Stop sniping at businesses – they’re the ones that will get us back on our feet after this
It was good to see the supportive letter in the Telegraph recently from the Secretary of State for Business Nadhim Zahawi. In the letter Nadhim refers how people have misinterpreted current lockdown rules and are unfairly criticising private businesses in the process. With some businesses, like construction, working from home can’t be implemented across the board – we still need, for example, houses built, repairs carried out and for deliveries to be made. New guidelines have been issued for circumstances where work has to take place outside the home and its important these are implemented and followed. We’re all facing difficult and unusual times, so now is not the time to criticise, but to pull together and see how we can best get through it.
Read the full letter below or online here.
The last few weeks have been tough, as infections and deaths due to Covid-19 rise, and as we all adjust to the new social rules we must live by. Horrendously, we know the coming weeks will be harder still, before the measures brought in start to take effect and as we travel towards the peak of the virus.
That framework of rules was enacted with a heavy heart; no British Prime Minister wants to restrict the daily lives of citizens, close businesses or ban gatherings. Every one of us is being forced to learn to live differently, but there is no other option.
However, we have seen some, intentionally or otherwise, wrongly interpreting the current rules, and unfairly criticising businesses that are implementing them correctly.
On March 19, the Government issued guidance setting out who the key workers were whose children schools should remain open to. This list included those doing tremendous work on the front line of this fight in the NHS and social care systems, as well as those delivering key public services, those ensuring vital utilities keep running, those who keep the goods flowing around our country, those who keep us fed and those who secure our streets. The children of all other workers would have to remain at home. It was a difficult decision but the Government’s scientific advisers believed the time was right to reduce the number of children in our schools.
On March 23, the Prime Minister implemented rules that told people to stay at home, other than for four reasons: shopping for necessities, one form of exercise a day, any medical need, or for work – if that work cannot be done from home. Again, the Prime Minister observed the advice from scientists who have been assessing all the evidence and made the call.
These two pieces of guidance are perfectly clear. It has therefore been disappointing that those who feel the need to criticise any and all private sector work have started attacking companies for staying open when their work cannot be done remotely. It does not matter whether they appear on that key worker list, what matters is that they follow the rules our Government has set out.
These businesses need to be defended, because we need to minimise the damage to our economy where possible, and be ready to spring back into action as soon as this lockdown is over. There will always be some work that cannot be done from home, whether it is construction or packing boxes in an Amazon warehouse – but we still need houses built and for deliveries to be made. If the scientific view changes, and all of this work becomes too high a risk, the Government will update its advice. But until then businesses should not be criticised for following the rules.
Where jobs can be done from home, they must be. Many businesses already have systems in place to allow this. Those that don’t yet, but can, have been implementing them with speed. But those that can’t should not be attacked.

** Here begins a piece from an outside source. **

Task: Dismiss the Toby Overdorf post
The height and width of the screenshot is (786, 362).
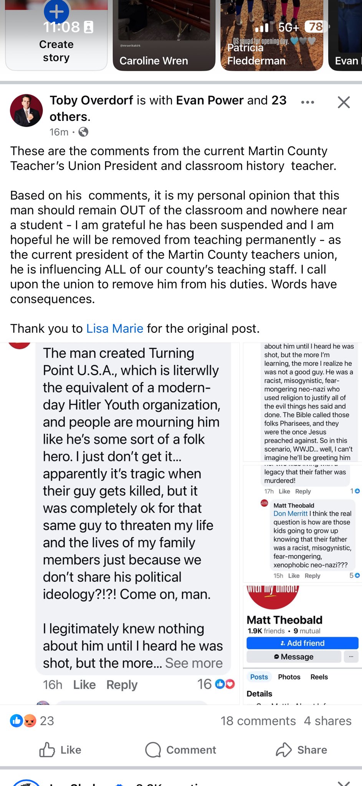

Of course, businesses whose staff cannot all work from home need to follow social distancing guidelines. This is not a time for recklessness. If some staff need to be furloughed in order to do this, then that must be done, and companies can take advantage of the support that has been provided by the Chancellor. But not every member of staff needs to be furloughed to allow for safe working.
The Prime Minister specified the businesses and areas that needed to close, whether or not staff can work from home. The list includes shops selling non-essential goods, libraries, bars, nightclubs and cinemas: anywhere that provides a place for groups of people to gather and find it impossible not to break rules of social distancing. Some businesses, whose staff cannot work from home, are able to control the environment their staff work in, and take steps to create that safe environment – that is why they have not yet been included.
These are difficult times for businesses. We cannot allow those who hate the private sector to use this crisis as an excuse to pile unfair criticism on them. We should stand up for those that are correctly following the rules. They are the same companies we will need to help fund our recovery when we finally get through this.